* **EXERCISE DESCRIPTION**
Copy out every row below word for word, without changing, adding, or dropping anything.

* **INFORMATION PROVIDED**
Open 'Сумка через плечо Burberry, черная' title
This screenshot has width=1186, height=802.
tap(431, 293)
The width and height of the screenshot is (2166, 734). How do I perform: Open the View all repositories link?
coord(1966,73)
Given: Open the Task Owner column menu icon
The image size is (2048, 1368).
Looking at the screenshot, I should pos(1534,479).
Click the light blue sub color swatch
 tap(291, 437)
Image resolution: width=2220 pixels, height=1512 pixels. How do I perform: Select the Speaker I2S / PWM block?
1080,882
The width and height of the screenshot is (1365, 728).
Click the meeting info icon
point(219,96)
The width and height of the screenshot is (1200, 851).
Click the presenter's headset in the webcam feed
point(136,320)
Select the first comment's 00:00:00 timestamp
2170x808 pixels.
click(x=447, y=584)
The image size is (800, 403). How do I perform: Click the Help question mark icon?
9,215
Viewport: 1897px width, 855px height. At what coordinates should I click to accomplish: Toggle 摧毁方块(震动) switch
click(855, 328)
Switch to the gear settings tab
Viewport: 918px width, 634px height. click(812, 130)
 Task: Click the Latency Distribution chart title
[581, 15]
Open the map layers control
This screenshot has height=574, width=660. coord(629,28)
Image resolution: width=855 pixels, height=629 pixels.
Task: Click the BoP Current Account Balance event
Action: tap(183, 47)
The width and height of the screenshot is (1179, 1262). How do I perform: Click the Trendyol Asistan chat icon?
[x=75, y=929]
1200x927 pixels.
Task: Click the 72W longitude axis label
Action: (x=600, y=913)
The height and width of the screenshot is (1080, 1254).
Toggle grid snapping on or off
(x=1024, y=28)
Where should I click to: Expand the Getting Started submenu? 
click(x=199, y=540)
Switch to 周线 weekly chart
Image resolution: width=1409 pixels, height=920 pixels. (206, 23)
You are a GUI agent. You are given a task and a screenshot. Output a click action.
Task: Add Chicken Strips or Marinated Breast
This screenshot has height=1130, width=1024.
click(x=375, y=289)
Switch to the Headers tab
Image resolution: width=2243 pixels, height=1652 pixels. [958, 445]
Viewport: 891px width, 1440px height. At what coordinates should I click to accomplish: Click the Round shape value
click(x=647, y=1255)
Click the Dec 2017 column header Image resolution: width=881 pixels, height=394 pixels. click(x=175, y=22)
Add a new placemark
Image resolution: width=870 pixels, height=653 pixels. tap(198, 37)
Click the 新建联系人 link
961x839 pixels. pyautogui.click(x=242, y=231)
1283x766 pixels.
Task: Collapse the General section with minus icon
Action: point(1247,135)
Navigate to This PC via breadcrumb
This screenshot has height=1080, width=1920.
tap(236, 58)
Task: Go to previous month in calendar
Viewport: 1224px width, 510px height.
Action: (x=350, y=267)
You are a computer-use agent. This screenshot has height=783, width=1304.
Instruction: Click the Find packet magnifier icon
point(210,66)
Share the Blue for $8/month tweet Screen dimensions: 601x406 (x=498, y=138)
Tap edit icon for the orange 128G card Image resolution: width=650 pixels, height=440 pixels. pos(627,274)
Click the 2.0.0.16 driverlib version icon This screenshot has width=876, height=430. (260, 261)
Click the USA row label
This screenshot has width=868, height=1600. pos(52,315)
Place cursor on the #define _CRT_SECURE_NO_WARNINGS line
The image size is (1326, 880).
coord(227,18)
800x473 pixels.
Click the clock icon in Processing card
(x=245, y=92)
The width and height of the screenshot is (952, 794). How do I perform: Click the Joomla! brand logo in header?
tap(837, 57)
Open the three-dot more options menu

* **RESPONSE BELOW**
Open 'Сумка через плечо Burberry, черная' title
This screenshot has width=1186, height=802.
tap(431, 293)
The width and height of the screenshot is (2166, 734). How do I perform: Open the View all repositories link?
coord(1966,73)
Given: Open the Task Owner column menu icon
The image size is (2048, 1368).
Looking at the screenshot, I should pos(1534,479).
Click the light blue sub color swatch
 tap(291, 437)
Image resolution: width=2220 pixels, height=1512 pixels. How do I perform: Select the Speaker I2S / PWM block?
1080,882
The width and height of the screenshot is (1365, 728).
Click the meeting info icon
point(219,96)
The width and height of the screenshot is (1200, 851).
Click the presenter's headset in the webcam feed
point(136,320)
Select the first comment's 00:00:00 timestamp
2170x808 pixels.
click(x=447, y=584)
The image size is (800, 403). How do I perform: Click the Help question mark icon?
9,215
Viewport: 1897px width, 855px height. At what coordinates should I click to accomplish: Toggle 摧毁方块(震动) switch
click(855, 328)
Switch to the gear settings tab
Viewport: 918px width, 634px height. click(812, 130)
 Task: Click the Latency Distribution chart title
[581, 15]
Open the map layers control
This screenshot has height=574, width=660. coord(629,28)
Image resolution: width=855 pixels, height=629 pixels.
Task: Click the BoP Current Account Balance event
Action: tap(183, 47)
The width and height of the screenshot is (1179, 1262). How do I perform: Click the Trendyol Asistan chat icon?
[x=75, y=929]
1200x927 pixels.
Task: Click the 72W longitude axis label
Action: (x=600, y=913)
The height and width of the screenshot is (1080, 1254).
Toggle grid snapping on or off
(x=1024, y=28)
Where should I click to: Expand the Getting Started submenu? 
click(x=199, y=540)
Switch to 周线 weekly chart
Image resolution: width=1409 pixels, height=920 pixels. (206, 23)
You are a GUI agent. You are given a task and a screenshot. Output a click action.
Task: Add Chicken Strips or Marinated Breast
This screenshot has height=1130, width=1024.
click(x=375, y=289)
Switch to the Headers tab
Image resolution: width=2243 pixels, height=1652 pixels. [958, 445]
Viewport: 891px width, 1440px height. At what coordinates should I click to accomplish: Click the Round shape value
click(x=647, y=1255)
Click the Dec 2017 column header Image resolution: width=881 pixels, height=394 pixels. click(x=175, y=22)
Add a new placemark
Image resolution: width=870 pixels, height=653 pixels. tap(198, 37)
Click the 新建联系人 link
961x839 pixels. pyautogui.click(x=242, y=231)
1283x766 pixels.
Task: Collapse the General section with minus icon
Action: point(1247,135)
Navigate to This PC via breadcrumb
This screenshot has height=1080, width=1920.
tap(236, 58)
Task: Go to previous month in calendar
Viewport: 1224px width, 510px height.
Action: (x=350, y=267)
You are a computer-use agent. This screenshot has height=783, width=1304.
Instruction: Click the Find packet magnifier icon
point(210,66)
Share the Blue for $8/month tweet Screen dimensions: 601x406 (x=498, y=138)
Tap edit icon for the orange 128G card Image resolution: width=650 pixels, height=440 pixels. pos(627,274)
Click the 2.0.0.16 driverlib version icon This screenshot has width=876, height=430. (260, 261)
Click the USA row label
This screenshot has width=868, height=1600. pos(52,315)
Place cursor on the #define _CRT_SECURE_NO_WARNINGS line
The image size is (1326, 880).
coord(227,18)
800x473 pixels.
Click the clock icon in Processing card
(x=245, y=92)
The width and height of the screenshot is (952, 794). How do I perform: Click the Joomla! brand logo in header?
tap(837, 57)
Open the three-dot more options menu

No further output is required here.